0

Im trying to create a backup of approx. 1400 repositories. These repos are all cloned to a VM. Now i need to compress these into 1 zip, but this takes a long time. currently I've set the cap on 600min which my current implementation reaches before being 2/10th done.

Using powershell 7.2.2 and tried with both Compress-Archive and the 7Zip4Powershell module. And tried splitting the repos up in smaller batches since compressing all the repos at once maxed out the RAM on the VM. by using batches I could run garbage collection between each batch so RAM usage wasn't a problem. although appending files to an exisiting Zip seems to unzip the original first to add new files afaik (this just makes it take longer probably).

So does anyone have any tips on an implementation that would take less than 600min?
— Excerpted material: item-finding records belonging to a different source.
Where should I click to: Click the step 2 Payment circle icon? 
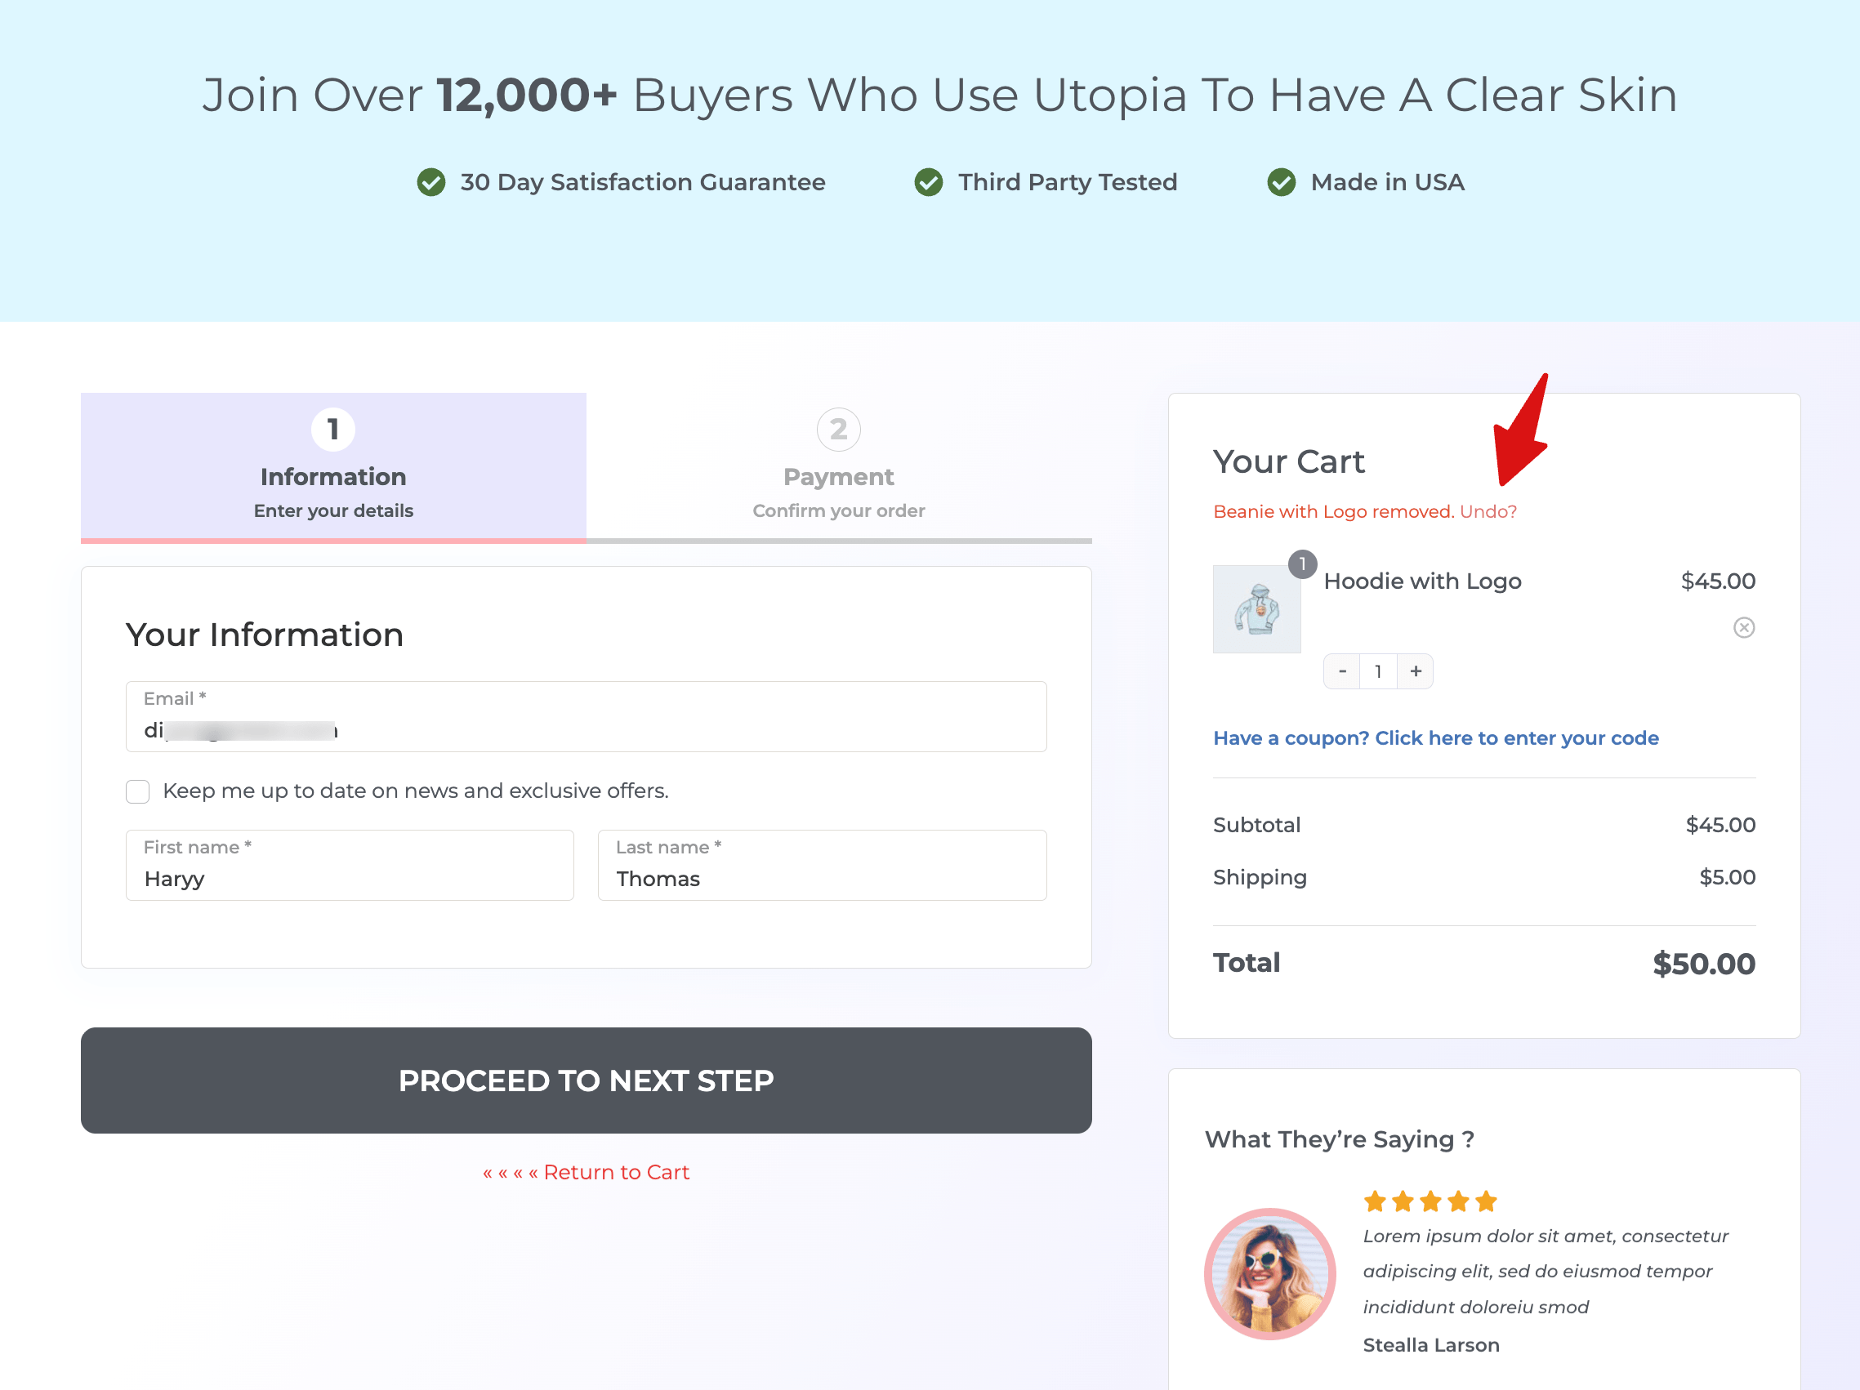pos(838,429)
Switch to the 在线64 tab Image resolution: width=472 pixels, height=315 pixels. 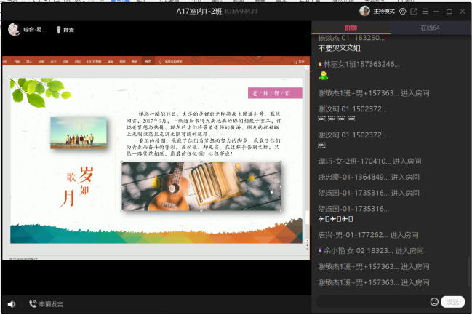(x=430, y=28)
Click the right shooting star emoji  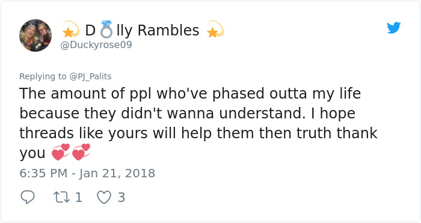(x=215, y=29)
Does not have to adhere to a powershell solution.

Its about ~2 million files and ~150gb size.

Compress-7Zip -Path "C:\repos\batchX" -ArchiveFileName $zipfile -Append -Format Zip -CompressionLevel Fast -CompressionMethod Lzma2
Compress-Archive -Path "C:\repos\batchX\*" -DestinationPath $zipfile -CompressionLevel "Optimal" -Update
mklement0
  • 382,024
  • 64
  • 607
  • 775
Avixon
  • 77
  • 1
  • 2
  • 9
  • Have you checked how much space you save with compression on a subsection of files? maybe you could skip compression and just archive them, see how fast is. – OrigamiEye Jun 23 '22 at 13:28
  • use `[IO.Compression.ZipFile]::CreateFromDirectory($sourceDirectoryName, $destinationArchiveFileName)` aside from that, 7zip is probably faster. If you're okay with compressing the files in chunks [this function](https://stackoverflow.com/a/72611161/15339544) can help, faster than `Compress-Archive` for sure. – Santiago Squarzon Jun 23 '22 at 13:29
  • `7Zip4Powershell` seems good, as it use `7z.dll` to do its deed. Don't do multiple batch. Do it all at once. multiple zipping operations at the same time will concurrently fight for the same resources and usually, that is not a 1:1 ratio. 4 things being zipped at the same time do not result in a 25% resources for each as more concurrent access do slow down more the hard drive / CPU. Furthermore, 7z (used in the module) usually use all the CPU available to zip. So doing 1 zip at a time is best. You are better zipping all at once. – Sage Pourpre Jun 23 '22 at 13:32
  • I don't know the context of your environment and the frequency of the backups, but if you have the possibility to easily Scale up / Scale down your VM, you could scale it up to do your backup. More CPU / faster disks will result in a faster compression. In cloud infrastructure such as Azure / AWS , you would only pay more for the time it was scaled up so this can be a viable strategy. I understand it might also not be possible is resources are limited or if you can't scale at will. – Sage Pourpre Jun 23 '22 at 13:34
  • Try to explicitly enable [multithreading](https://github.com/thoemmi/7Zip4Powershell#customization), e. g. `$compressor.CustomParameters.Add("mt", (Get-CimInstance Win32_ComputerSystem).NumberOfLogicalProcessors)`. You may reduce the number of threads, if it uses up too much RAM. – zett42 Jun 23 '22 at 13:57
  • Also, on the hardware side, these VMs should run on NVMe SSDs with high random access speed, to optimize for a high number of small files. If you had mostly big files, then sequential read speed would be more important. – zett42 Jun 23 '22 at 15:49

1 Answers1

1

Try fastest instead of optimal for Compress-Archive. Make sure that you can extract the files. There is a note in the documentation about a 2 GB limit.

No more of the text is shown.